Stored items
##############################
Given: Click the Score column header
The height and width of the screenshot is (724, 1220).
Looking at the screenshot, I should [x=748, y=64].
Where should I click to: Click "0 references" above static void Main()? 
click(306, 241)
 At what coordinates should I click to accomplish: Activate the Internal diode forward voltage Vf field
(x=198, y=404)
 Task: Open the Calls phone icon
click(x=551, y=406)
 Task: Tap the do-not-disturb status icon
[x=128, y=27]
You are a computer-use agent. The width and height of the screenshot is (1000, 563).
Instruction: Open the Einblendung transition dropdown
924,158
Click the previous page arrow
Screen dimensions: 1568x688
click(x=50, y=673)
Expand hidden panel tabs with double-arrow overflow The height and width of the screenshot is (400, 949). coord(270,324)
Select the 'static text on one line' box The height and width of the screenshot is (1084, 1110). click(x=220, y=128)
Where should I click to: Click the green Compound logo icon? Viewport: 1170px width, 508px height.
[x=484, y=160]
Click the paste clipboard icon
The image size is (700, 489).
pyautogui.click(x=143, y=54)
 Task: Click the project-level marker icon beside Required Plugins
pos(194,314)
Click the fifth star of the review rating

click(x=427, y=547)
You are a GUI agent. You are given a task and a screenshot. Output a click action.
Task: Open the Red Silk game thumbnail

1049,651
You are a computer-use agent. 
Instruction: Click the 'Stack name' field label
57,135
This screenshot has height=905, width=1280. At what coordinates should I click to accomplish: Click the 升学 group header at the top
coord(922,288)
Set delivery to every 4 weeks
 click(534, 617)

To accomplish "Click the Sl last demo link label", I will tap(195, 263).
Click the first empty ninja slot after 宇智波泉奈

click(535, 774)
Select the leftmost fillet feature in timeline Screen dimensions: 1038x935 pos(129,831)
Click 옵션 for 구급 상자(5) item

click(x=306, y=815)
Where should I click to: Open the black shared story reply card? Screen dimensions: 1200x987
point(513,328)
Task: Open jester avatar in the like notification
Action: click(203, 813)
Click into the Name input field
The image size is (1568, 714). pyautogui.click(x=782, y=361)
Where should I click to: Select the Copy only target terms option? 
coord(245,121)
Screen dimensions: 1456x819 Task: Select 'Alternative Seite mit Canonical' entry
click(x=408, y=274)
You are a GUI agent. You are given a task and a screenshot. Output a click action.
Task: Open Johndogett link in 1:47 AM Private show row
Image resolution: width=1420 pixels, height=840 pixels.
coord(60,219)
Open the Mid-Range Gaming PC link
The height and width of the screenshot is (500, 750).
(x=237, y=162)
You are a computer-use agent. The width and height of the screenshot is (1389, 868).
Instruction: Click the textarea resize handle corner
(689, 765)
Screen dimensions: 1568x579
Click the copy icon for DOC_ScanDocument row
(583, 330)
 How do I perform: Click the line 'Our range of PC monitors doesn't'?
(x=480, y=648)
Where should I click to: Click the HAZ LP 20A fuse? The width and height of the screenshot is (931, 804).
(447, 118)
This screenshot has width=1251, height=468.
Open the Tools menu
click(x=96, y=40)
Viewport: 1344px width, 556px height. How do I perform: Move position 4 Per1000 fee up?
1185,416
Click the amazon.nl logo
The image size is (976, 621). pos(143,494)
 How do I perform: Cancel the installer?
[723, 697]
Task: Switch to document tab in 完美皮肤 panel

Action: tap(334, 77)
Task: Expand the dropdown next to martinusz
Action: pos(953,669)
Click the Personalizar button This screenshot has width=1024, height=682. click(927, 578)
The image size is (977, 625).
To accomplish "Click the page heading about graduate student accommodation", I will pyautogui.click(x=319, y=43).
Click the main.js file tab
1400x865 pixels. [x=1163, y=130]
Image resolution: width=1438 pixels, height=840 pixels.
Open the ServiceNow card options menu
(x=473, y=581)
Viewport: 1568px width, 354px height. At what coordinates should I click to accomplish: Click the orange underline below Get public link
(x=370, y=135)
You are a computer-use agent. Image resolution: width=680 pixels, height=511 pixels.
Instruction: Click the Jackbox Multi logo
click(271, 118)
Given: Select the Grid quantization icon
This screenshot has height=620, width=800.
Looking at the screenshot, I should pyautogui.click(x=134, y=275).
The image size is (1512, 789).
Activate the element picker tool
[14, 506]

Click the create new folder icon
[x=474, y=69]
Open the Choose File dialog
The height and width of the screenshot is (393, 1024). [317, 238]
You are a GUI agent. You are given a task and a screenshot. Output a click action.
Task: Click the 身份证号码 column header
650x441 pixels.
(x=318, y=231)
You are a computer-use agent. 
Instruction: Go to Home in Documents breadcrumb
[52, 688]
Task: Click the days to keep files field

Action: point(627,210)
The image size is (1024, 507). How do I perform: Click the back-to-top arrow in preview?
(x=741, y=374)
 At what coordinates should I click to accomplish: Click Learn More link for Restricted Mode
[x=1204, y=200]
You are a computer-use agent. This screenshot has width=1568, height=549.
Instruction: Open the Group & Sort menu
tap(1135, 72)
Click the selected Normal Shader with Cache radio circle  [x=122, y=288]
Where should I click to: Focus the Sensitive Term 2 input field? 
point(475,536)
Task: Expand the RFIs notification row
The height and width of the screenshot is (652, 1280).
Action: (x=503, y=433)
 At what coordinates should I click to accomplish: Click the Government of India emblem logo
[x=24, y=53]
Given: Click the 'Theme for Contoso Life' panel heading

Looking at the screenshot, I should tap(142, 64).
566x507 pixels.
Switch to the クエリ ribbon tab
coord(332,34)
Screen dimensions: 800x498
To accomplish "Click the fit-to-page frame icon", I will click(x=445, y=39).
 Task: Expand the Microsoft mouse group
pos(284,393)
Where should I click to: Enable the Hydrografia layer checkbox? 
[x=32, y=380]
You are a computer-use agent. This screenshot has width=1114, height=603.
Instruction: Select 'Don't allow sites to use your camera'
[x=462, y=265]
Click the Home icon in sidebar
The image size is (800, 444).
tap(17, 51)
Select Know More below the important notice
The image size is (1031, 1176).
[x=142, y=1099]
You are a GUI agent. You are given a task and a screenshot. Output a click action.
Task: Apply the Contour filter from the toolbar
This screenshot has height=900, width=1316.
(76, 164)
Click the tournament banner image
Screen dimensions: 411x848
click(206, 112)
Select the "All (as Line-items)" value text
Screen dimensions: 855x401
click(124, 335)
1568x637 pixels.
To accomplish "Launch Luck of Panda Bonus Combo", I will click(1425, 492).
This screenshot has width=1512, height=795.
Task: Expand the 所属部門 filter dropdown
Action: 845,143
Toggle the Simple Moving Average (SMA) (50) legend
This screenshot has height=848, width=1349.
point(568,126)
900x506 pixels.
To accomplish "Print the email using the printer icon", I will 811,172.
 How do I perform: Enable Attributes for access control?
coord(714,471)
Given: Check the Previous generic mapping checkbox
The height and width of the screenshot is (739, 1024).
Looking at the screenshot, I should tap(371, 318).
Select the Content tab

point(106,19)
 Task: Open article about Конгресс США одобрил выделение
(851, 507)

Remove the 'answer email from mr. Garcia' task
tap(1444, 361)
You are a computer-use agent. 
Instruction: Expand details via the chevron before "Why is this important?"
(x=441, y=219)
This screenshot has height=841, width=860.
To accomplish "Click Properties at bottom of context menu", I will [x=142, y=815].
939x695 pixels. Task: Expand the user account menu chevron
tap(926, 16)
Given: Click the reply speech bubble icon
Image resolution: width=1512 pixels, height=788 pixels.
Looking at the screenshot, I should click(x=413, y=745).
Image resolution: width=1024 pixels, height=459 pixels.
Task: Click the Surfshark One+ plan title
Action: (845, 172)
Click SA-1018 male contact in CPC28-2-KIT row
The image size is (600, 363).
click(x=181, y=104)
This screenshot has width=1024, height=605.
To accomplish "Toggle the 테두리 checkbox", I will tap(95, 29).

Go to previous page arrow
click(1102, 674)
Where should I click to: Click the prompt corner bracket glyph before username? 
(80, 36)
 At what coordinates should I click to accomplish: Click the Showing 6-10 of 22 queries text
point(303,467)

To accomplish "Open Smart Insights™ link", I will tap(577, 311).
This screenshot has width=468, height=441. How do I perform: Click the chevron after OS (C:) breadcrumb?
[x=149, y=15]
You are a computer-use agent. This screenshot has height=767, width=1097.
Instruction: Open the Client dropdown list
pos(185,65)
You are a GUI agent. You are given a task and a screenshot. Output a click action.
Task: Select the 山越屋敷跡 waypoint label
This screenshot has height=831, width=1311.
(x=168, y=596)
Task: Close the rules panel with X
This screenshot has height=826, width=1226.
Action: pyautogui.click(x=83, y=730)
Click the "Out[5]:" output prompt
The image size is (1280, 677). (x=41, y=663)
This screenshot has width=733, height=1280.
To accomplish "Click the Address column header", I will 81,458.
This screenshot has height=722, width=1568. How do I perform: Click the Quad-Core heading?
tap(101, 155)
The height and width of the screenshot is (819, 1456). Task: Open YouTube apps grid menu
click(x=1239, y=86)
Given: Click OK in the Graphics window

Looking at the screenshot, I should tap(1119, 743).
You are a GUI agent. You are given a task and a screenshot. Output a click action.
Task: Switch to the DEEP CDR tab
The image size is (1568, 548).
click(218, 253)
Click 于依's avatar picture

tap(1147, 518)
##############################
# Goal of the exercise
Looking at the entries above, find how many lines include the word "with" and write that number alone.

# Answer below
3